Voltada para os plásticos, a indústria norte-americana gastou mais de U$$ 200 bilhões em fábricas de produtos químicos e de manufatura nos Estados Unidos na última década. Mas os Estados Unidos já consomem 16 vezes mais plástico do que muitos países pobres e contribuem para piorar a situação exportando enormes quantidades de lixo plástico que o país não consegue reciclar. O material vai para nações com uma capacidade ainda menor de manejá-lo de forma adequada.
No ano passado, exportadores norte-americanos enviaram cerca de 680 mil toneladas de lixo plástico para 96 países. Gana, Uganda, Tanzânia, África do Sul, Etiópia, Senegal e Quênia são alguns dos países que receberam lixo plástico norte-americano – em grande medida, os materiais de menor valor, mais difíceis de reciclar e que muitas vezes acabam nos rios e oceanos destes países.
Leis rígidas do Quênia
O Conselho Americano de Química está lutando contra gente como James Wakibia, que ajudou a inspirar o Quênia a decretar uma das proibições de sacolas plásticas mais rígidas do mundo.
Como um estudante universitário caminhando para a aula, o Sr. Wakibia, agora com 37 anos, costumava passar por um aterro sanitário nocivo em Nakuru, a quarta maior área urbana do Quênia. O fedor e os detritos de plástico que se espalharam pela rua, disse ele, o levaram a agir.
Ele começou a fazer campanha, principalmente nas redes sociais, pela proibição, e seu apelo logo ganhou força em um país inundado de plástico. As bolsas estavam por toda parte – no ar, agarrando-se às árvores, obstruindo cursos de água e causando inundações .
Com forte apoio público, a proibição das sacolas plásticas entrou em vigor em 2017 e tem dentes: quem for pego infringindo a lei pode ser condenado à prisão. Este ano, o governo baniu outros tipos de plástico de uso único, incluindo garrafas e canudos, em parques nacionais e outras áreas protegidas.

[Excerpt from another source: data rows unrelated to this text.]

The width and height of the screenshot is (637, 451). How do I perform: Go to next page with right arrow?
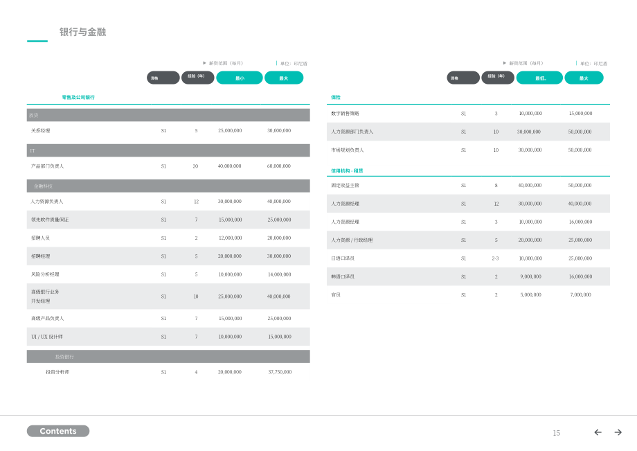pos(618,432)
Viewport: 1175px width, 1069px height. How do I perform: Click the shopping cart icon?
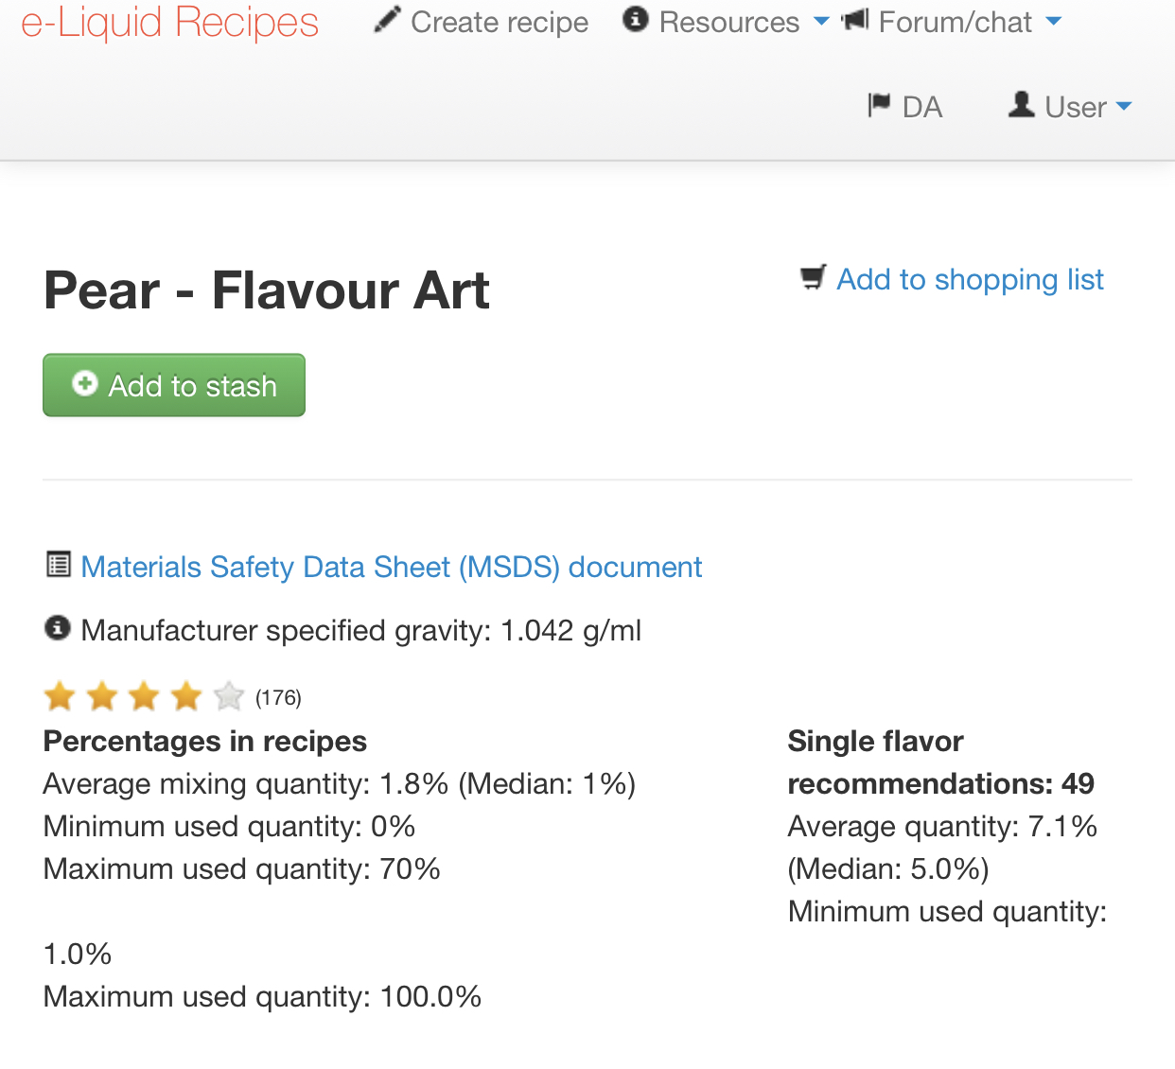tap(814, 277)

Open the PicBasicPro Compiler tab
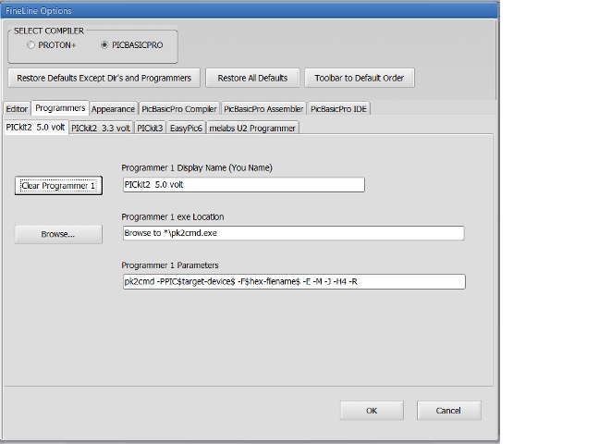click(179, 109)
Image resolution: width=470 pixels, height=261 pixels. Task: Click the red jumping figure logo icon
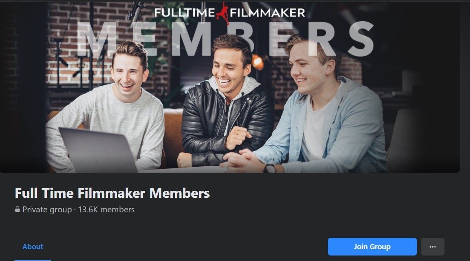coord(223,13)
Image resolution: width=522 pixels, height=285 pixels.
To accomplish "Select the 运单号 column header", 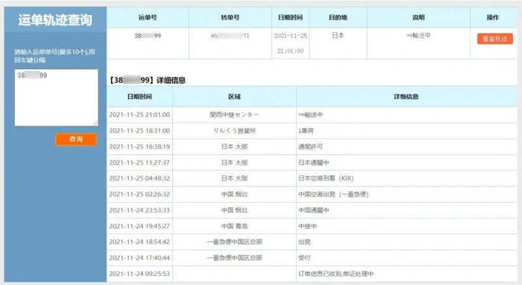I will click(147, 18).
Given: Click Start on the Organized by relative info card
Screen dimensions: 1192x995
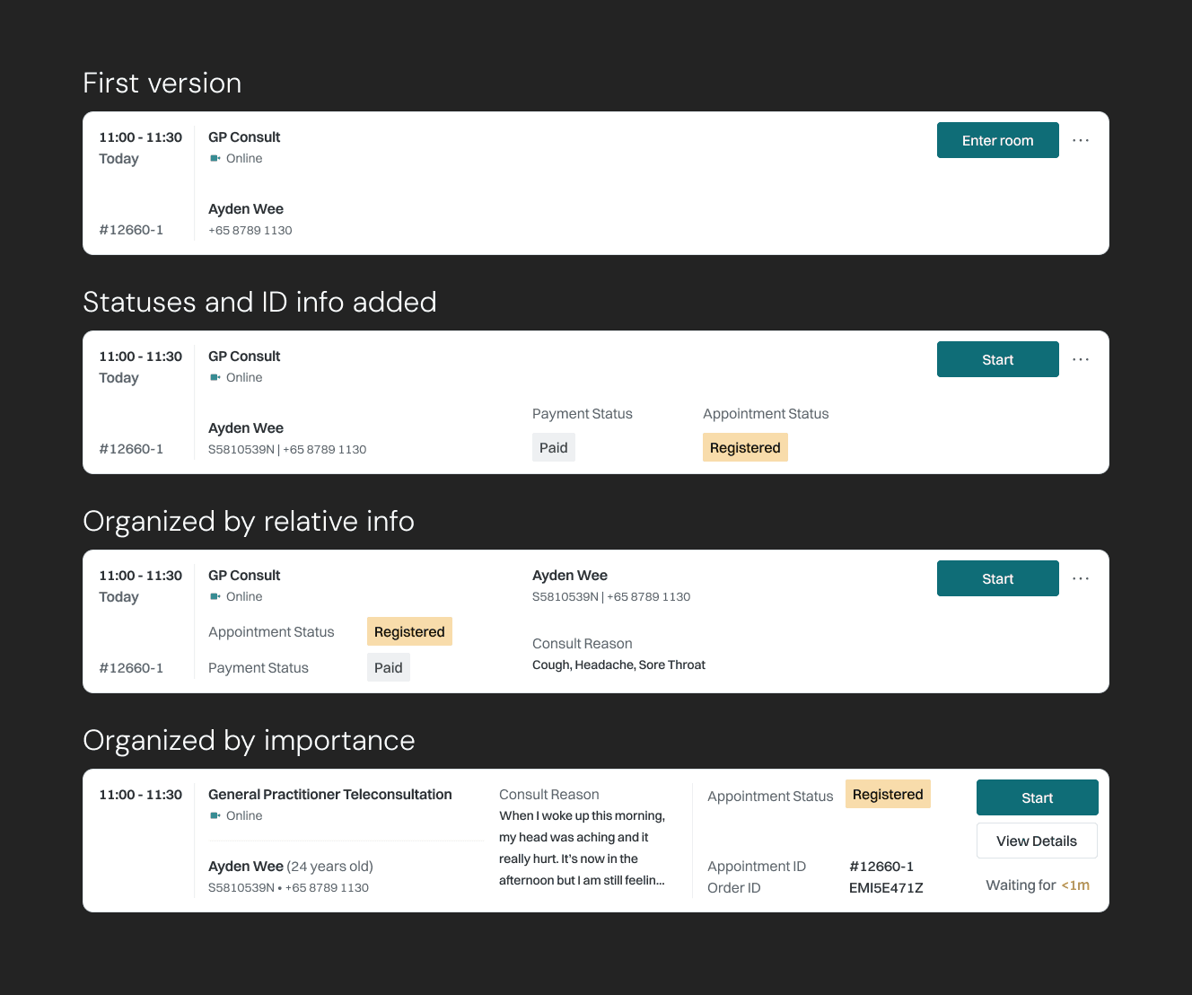Looking at the screenshot, I should click(997, 578).
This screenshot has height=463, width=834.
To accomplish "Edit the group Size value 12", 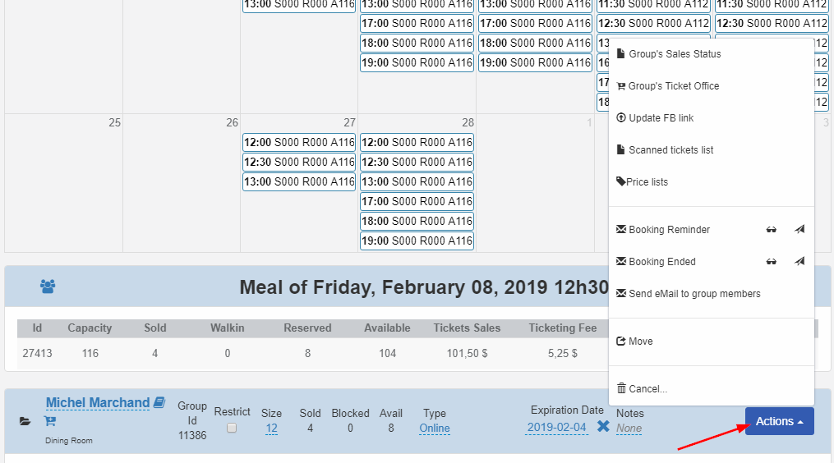I will point(271,428).
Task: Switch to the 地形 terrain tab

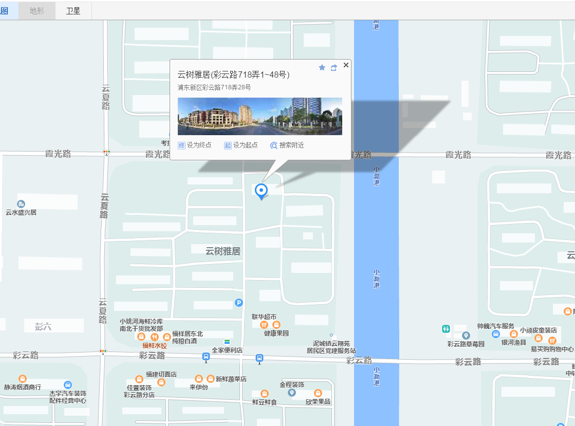Action: pos(37,11)
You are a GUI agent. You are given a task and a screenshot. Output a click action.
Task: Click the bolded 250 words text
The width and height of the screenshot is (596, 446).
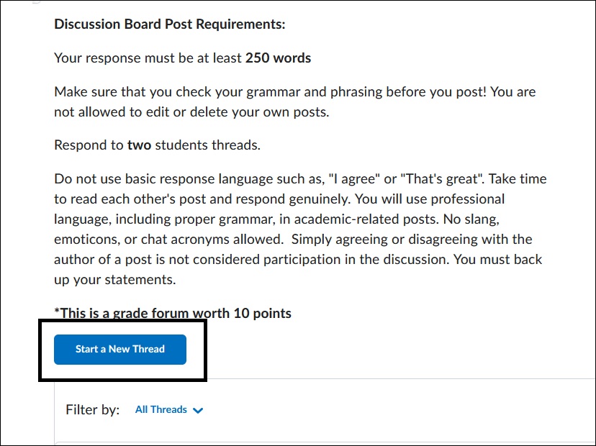pos(279,58)
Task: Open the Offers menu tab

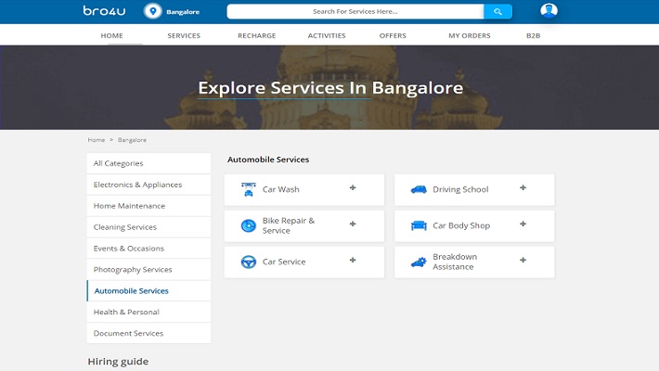Action: pyautogui.click(x=393, y=35)
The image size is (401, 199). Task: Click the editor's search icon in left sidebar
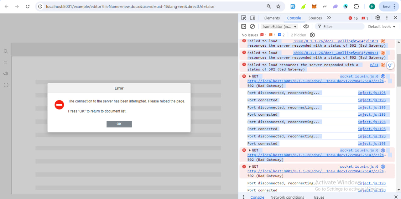tap(6, 51)
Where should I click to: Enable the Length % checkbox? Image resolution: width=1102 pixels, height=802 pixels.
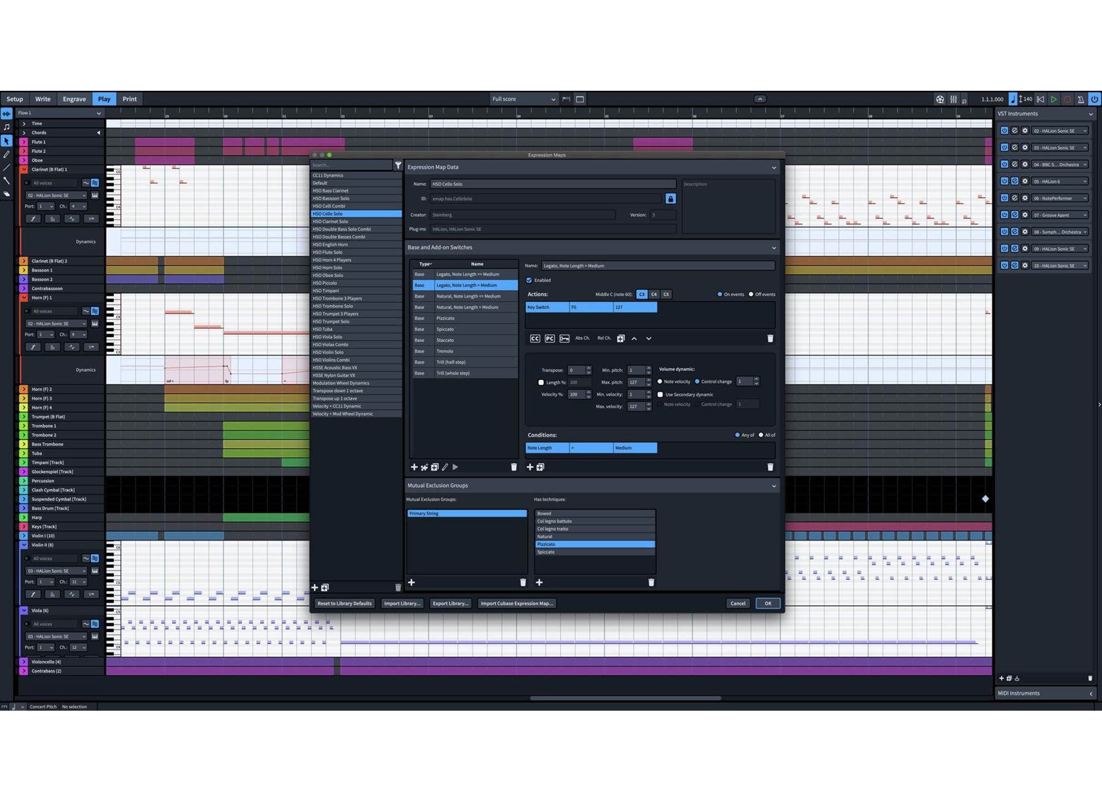point(541,383)
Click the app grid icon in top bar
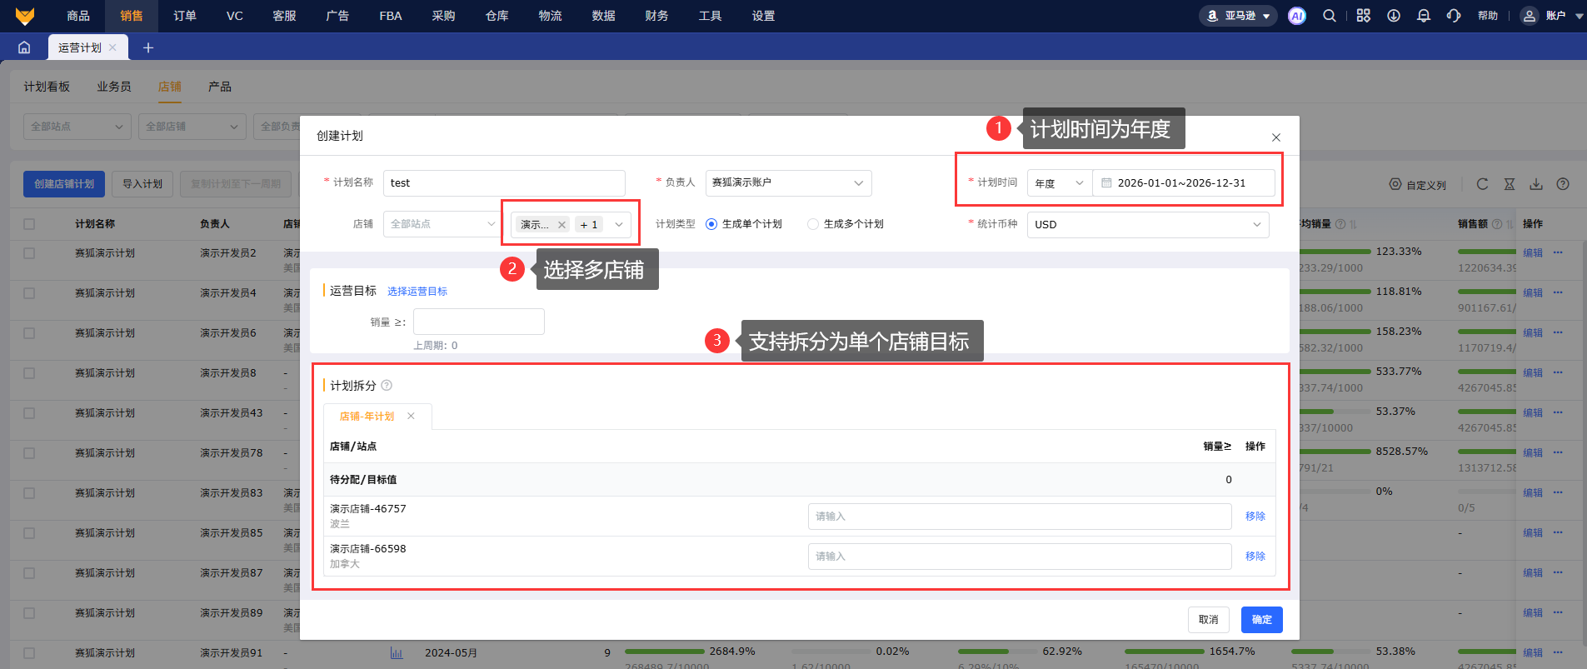 coord(1363,16)
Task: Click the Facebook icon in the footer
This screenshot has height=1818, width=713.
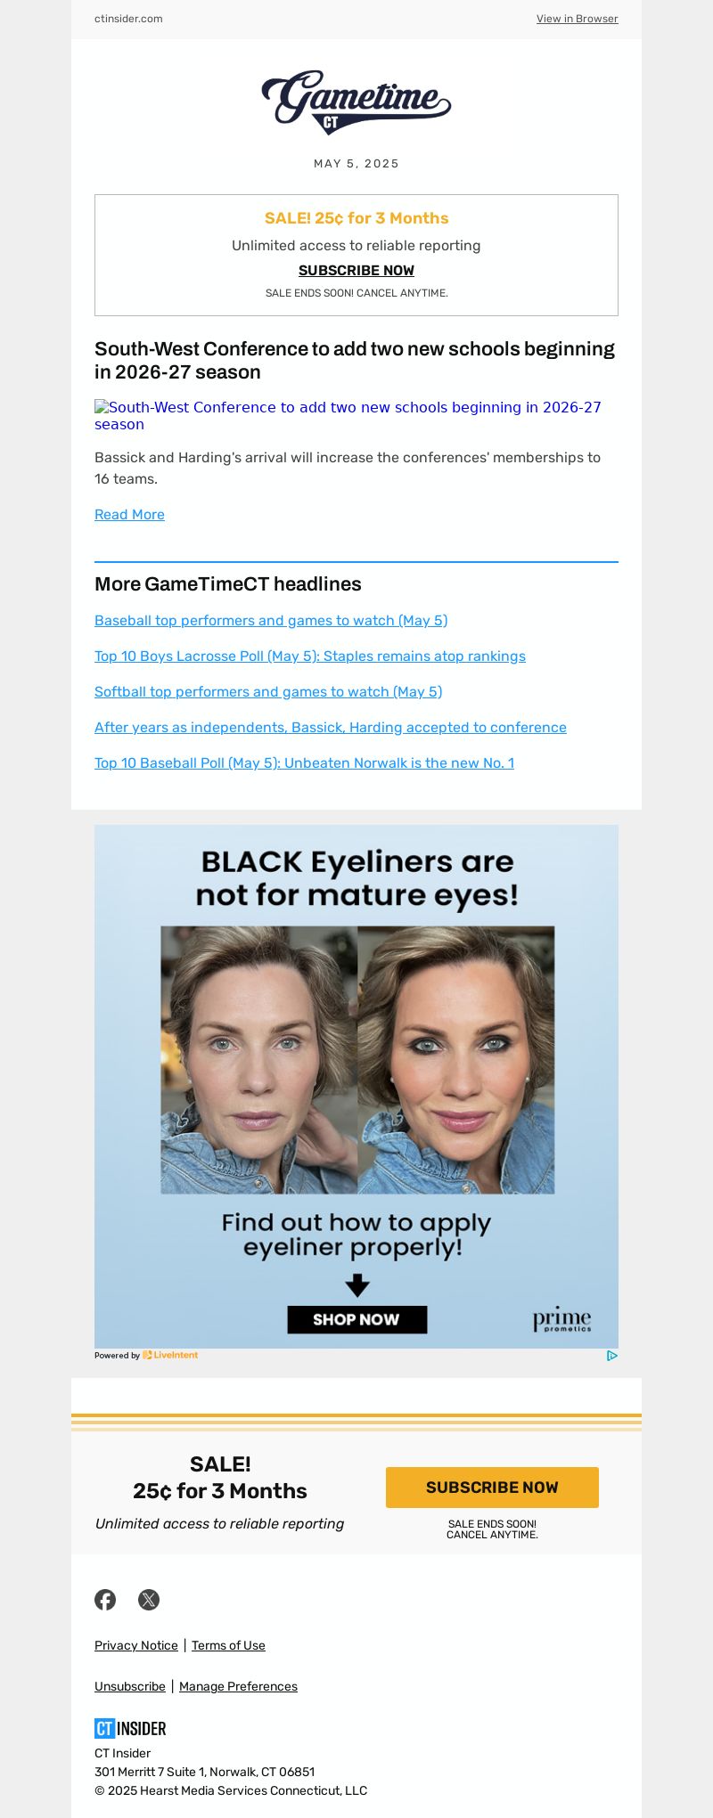Action: pos(105,1600)
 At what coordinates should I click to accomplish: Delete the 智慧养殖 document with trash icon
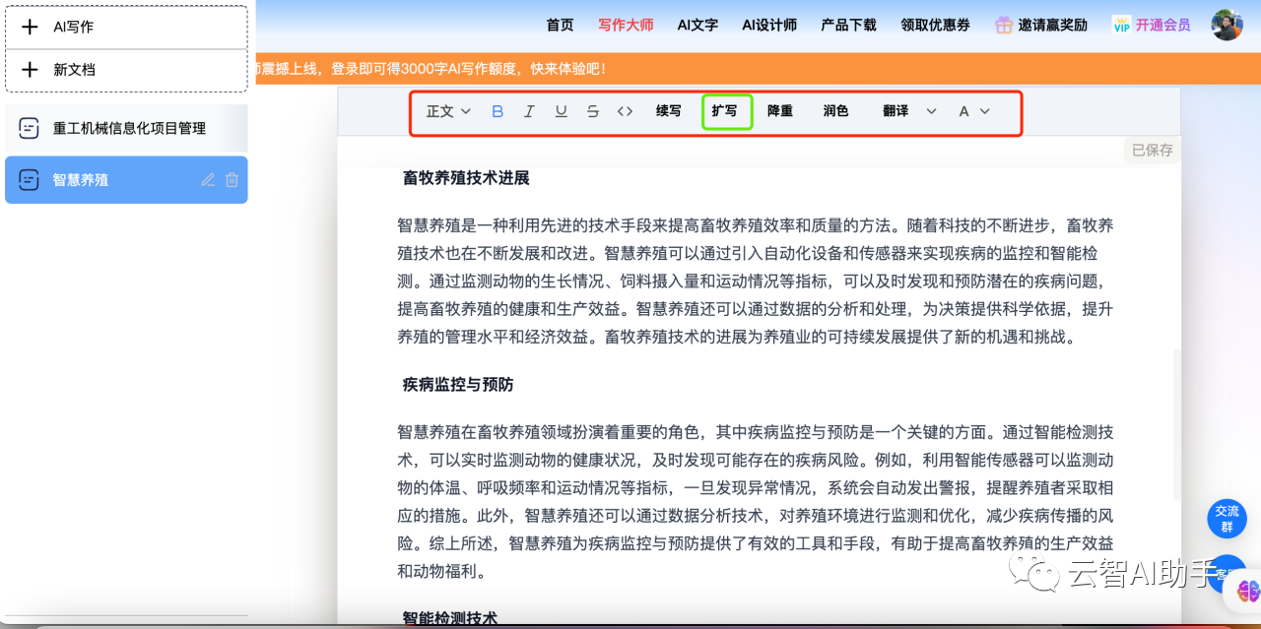coord(232,179)
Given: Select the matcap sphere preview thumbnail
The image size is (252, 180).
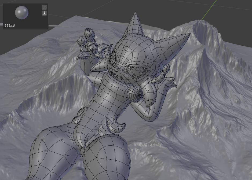Looking at the screenshot, I should pos(22,13).
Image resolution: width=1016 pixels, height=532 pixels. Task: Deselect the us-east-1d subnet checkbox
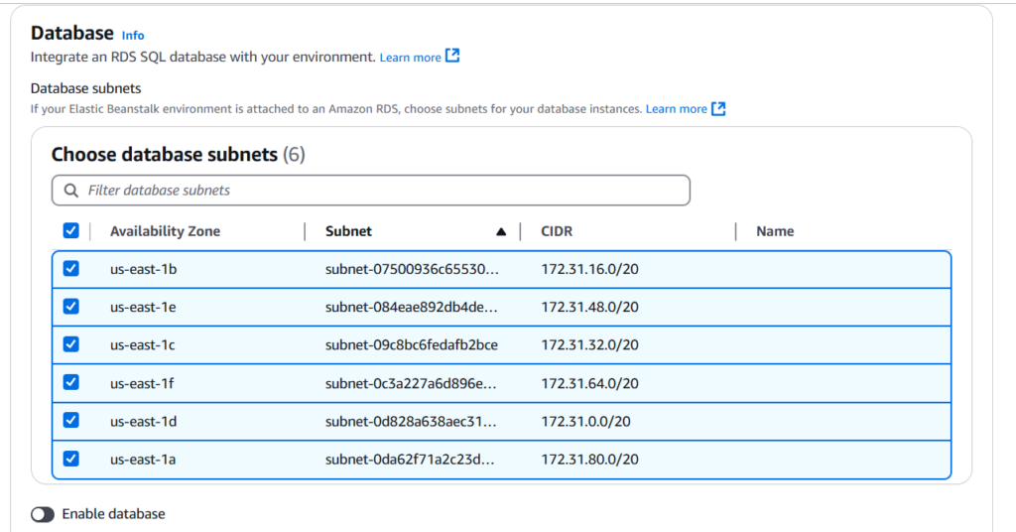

“Fizemos algo”, disse Wakibia sobre a proibição das bolsas. “Mas não devemos parar porque há muita poluição acontecendo.”
O Quênia não é o único país a tomar medidas para restringir os plásticos. Um relatório recente das Nações Unidas contou 127 países com políticas para regular ou limitar o uso.
Em resposta, a indústria tentou resolver o problema dos plásticos. A Alliance to End Plastic Waste – formada por gigantes do petróleo como Exxon Mobil e Chevron, bem como empresas químicas como a Dow – prometeu no ano passado US$ 1,5 bilhão para combater a poluição do plástico. Esse número, apontam os críticos, é uma pequena fração do que a indústria investiu em infraestrutura de plástico.
Os fabricantes “dizem que vão cuidar do lixo plástico, mas dizemos que o próprio plástico é o problema”, disse Ochieng. “Um crescimento exponencial na produção de plásticos não é algo com que possamos lidar”.